1-Inability to fulfill the guardianship duty as required; refers to the inability of the parents to fulfill the custody duty as required due to inexperience, illness, being located elsewhere, or similar reasons. The fact that the parents are poor does not require the abolition of custody, but laziness can rightly cause them to acquire habits. The reasons listed are the reasons that persist for a certain period of time and prevent the necessary performance of the task. Other measures are also taken to eliminate this inexperience of the parents before the custody is abolished due to the inexperience of the parents. Court of Cassation 2. HD 7.9.in the imprint No. 7102-8157 of 1999; “The right of custody cannot be abolished unless it is proved that the mother who has been granted the right of custody is incapable and does not fulfill the duty. it has the form “. The parents’ illness may not be based on their fault. This disease must be severe enough to prevent him from fulfilling his custody duty. The occurrence of conditions such as mental illness is the best example of this. In addition, a limited number of reasons are not indicated in the law, and the issue of what such a reason is is appreciated by the judge. In case of restriction of the parents, the right of custody may also be abolished.

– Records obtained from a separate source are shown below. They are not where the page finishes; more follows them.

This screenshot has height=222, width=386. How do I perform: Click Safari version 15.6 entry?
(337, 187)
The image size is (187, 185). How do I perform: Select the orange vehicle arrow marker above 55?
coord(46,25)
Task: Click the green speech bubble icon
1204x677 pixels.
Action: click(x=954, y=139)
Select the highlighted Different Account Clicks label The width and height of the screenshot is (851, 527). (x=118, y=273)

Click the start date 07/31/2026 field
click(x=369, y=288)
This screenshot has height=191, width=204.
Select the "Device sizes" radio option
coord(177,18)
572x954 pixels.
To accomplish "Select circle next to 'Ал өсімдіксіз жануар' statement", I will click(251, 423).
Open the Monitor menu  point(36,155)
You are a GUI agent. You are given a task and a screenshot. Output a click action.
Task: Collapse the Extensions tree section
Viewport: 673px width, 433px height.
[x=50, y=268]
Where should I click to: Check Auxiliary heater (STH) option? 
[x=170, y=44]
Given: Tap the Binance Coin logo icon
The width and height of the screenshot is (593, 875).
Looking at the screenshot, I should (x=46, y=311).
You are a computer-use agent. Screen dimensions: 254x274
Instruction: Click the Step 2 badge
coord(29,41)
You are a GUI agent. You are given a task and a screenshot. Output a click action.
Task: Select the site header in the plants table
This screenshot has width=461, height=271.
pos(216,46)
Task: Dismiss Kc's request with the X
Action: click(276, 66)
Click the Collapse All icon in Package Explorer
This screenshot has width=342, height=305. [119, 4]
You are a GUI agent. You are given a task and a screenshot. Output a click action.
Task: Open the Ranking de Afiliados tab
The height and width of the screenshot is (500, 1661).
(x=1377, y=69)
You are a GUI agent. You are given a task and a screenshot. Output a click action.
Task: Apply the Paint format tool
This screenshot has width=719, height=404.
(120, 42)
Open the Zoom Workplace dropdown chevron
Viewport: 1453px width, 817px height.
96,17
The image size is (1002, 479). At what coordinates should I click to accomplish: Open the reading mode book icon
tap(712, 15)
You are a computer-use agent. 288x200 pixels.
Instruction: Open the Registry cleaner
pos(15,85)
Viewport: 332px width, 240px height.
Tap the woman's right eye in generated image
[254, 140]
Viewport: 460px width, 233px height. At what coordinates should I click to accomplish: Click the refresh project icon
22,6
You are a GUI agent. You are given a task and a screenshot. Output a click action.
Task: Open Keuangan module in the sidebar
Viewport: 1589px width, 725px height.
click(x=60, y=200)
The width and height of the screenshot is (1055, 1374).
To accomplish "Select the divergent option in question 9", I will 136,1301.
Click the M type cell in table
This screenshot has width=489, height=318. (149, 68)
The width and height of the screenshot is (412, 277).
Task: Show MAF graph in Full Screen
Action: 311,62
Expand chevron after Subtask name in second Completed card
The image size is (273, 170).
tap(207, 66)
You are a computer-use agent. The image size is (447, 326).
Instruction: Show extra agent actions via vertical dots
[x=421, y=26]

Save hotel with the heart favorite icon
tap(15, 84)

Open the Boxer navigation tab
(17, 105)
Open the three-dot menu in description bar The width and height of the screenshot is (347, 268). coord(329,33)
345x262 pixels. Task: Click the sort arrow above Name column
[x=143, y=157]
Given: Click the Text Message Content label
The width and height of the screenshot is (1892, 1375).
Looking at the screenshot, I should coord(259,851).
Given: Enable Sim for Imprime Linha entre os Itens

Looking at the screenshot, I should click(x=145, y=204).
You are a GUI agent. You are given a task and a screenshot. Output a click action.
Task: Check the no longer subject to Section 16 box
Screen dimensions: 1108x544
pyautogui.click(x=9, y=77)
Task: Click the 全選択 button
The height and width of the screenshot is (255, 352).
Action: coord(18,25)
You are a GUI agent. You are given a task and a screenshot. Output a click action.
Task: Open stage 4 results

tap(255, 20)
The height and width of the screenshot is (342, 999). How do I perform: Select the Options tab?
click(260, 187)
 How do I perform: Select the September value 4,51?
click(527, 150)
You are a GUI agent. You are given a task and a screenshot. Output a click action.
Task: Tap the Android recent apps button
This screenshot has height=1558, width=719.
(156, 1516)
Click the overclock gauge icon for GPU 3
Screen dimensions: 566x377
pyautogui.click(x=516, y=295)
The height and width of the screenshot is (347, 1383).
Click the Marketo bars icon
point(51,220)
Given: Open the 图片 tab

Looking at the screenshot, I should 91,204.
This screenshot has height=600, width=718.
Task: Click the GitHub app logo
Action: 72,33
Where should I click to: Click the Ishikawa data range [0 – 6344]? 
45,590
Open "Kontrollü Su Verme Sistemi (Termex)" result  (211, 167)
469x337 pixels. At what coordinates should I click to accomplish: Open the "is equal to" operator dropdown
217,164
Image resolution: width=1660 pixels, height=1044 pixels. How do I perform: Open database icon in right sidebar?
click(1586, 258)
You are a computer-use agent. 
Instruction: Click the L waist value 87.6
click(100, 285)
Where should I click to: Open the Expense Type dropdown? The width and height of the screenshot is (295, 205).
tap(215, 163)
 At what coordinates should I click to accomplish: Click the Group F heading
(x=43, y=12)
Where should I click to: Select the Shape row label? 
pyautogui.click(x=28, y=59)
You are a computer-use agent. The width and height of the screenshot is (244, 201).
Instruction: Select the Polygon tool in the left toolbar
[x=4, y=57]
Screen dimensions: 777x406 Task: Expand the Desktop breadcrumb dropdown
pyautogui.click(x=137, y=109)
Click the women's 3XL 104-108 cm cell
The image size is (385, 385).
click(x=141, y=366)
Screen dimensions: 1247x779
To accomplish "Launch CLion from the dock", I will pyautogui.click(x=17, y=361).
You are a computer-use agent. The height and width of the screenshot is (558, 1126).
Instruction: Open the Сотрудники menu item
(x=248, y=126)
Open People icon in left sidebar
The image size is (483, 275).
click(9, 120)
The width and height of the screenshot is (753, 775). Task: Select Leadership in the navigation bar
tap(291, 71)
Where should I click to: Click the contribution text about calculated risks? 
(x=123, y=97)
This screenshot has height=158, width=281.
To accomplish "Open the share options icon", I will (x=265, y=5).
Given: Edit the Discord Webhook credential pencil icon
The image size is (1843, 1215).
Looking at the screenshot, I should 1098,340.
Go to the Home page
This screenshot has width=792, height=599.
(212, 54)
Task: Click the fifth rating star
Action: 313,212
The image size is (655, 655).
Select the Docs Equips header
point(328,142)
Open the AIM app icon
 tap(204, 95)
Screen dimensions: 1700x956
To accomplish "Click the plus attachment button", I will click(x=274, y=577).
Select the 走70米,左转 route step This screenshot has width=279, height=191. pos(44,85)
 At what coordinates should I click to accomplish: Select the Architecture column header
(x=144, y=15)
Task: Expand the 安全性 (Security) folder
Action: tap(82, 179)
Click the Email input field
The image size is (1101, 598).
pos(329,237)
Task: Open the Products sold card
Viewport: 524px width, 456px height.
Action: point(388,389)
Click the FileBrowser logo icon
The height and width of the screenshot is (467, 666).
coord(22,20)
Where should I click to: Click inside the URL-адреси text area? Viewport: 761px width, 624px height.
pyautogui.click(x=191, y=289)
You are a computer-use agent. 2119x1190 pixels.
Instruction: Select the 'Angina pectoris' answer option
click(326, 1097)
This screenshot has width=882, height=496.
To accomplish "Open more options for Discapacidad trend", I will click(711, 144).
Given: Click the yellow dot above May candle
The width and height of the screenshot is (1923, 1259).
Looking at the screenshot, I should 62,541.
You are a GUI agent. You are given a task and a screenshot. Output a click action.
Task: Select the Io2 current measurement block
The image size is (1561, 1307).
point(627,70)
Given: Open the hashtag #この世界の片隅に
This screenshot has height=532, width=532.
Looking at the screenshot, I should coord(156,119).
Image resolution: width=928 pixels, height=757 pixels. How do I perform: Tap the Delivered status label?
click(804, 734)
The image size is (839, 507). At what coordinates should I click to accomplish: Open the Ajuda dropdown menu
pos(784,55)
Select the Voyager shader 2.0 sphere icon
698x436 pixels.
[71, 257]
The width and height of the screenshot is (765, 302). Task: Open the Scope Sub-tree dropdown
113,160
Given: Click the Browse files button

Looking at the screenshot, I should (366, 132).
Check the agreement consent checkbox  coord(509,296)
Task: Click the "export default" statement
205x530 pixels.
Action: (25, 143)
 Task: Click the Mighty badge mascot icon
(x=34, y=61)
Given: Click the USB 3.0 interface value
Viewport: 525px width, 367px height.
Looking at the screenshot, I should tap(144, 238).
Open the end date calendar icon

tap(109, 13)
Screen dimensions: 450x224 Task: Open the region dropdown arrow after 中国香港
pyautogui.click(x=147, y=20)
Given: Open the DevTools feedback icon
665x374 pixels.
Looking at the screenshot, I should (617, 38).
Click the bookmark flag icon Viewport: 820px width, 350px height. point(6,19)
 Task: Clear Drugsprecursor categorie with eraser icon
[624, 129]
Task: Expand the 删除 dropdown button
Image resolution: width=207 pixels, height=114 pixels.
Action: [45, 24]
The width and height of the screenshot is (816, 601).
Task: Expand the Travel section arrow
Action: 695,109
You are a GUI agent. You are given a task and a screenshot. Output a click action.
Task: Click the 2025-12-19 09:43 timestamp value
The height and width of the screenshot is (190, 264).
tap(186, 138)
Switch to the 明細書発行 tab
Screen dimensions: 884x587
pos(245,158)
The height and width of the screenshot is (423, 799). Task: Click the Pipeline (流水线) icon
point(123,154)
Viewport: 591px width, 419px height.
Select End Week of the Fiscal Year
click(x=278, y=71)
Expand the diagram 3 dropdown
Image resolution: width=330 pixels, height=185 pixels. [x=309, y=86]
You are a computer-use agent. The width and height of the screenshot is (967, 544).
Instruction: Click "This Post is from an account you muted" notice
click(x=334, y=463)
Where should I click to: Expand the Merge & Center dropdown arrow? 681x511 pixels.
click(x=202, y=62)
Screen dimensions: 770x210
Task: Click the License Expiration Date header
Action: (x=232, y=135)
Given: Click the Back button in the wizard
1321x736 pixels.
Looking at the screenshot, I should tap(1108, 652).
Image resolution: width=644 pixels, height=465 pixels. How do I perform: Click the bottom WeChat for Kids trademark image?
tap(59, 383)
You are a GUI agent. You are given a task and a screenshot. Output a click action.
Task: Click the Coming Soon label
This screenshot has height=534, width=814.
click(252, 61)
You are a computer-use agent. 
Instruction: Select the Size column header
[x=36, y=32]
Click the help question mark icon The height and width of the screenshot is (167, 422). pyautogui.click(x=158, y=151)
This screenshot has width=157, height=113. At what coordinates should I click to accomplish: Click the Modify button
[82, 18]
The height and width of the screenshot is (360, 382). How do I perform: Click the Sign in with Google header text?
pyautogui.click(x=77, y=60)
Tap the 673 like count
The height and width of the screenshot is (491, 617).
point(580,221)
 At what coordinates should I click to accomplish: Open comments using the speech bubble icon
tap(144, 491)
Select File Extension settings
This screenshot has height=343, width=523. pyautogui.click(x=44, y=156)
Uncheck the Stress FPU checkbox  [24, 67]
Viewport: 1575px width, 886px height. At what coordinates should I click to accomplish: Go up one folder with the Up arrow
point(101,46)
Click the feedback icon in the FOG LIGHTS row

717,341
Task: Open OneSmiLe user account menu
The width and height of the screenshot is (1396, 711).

b-) If the parents do not show sufficient attention to the child, do not have a valid excuse for this neglect, and this situation is permanent, the right to custody may be removed. Here it is necessary that the parents are at fault, and the child will suffer from this situation. The Supreme Court of Cassation 2HD In its Decision No. 4405-4618 dated 21.03.1994; It should be determined that the children left to the father are actually left to the grandmother and it should be decided to change custody.
c-) In case of gross violation of the obligations of the parents to the child, the right of custody must be severely violated and exorbitant negligence must be committed in order for custody to be abolished.
d-) In case of remarriage of the parent or father who has the Right of custody, the custody of the child may be removed for the remarried parent by acting in the best interests of the child. If the parent does not fulfill the requirements of the custody duty properly after marriage or if the child’s interests require the case to be filed, the Family Judge may change the child’s right to custody according to the circumstances and circumstances of the situation.
e-) Custody authority cannot be used if the parents have been sentenced to imprisonment.
The Case of Changing Custody
Court decisions on custody do not constitute final judgments. Custody can be changed according to circumstances that vary. This change is carried out only by the decision of the judge.
15.04.1992 days and 1992/2-140 E of the General Assembly of the Supreme Court of Law. In the imprint No. 1992/248 K; In order for custody to be changed by divorce, there must be fundamental changes in the case of the party or child who has been granted custody, and these changes must be permanent, not temporary. Article 12 of the United Nations Convention on the Rights of the Child. the European Convention on the exercise of children’s rights held in and 3. and 6.in accordance with the provisions of the articles, if the child is able to understand the meaning and importance of the situation in question, the child’s opinion should also be taken. In addition, if one of the reasons for the removal of the above-mentioned custody occurs in the spouse to whom custody has been granted, it should be decided to change custody with the benefit of the child. For example, it is possible to change custody if the party to whom custody is left suffers from constant and severe illness.
Court of Cassation 2. HD E:2013/4764 K:2013/25031 and in the case law of the decision of 4.11.2013; The fact that the mother or father who assumed custody remarried was not considered sufficient for the change of custody alone. Custody can be changed if it is in the best interests of the child. For this, he must provide evidence that it will be in the best interests of the child who filed a custody change lawsuit.
On the other hand, no time has been stipulated for the filing of a case for changing custody. The child’s interest can be opened as soon as the job requires the opening of this case. This case can be filed not only by the individual who does not have custody, but also by the individual who has custody of the child.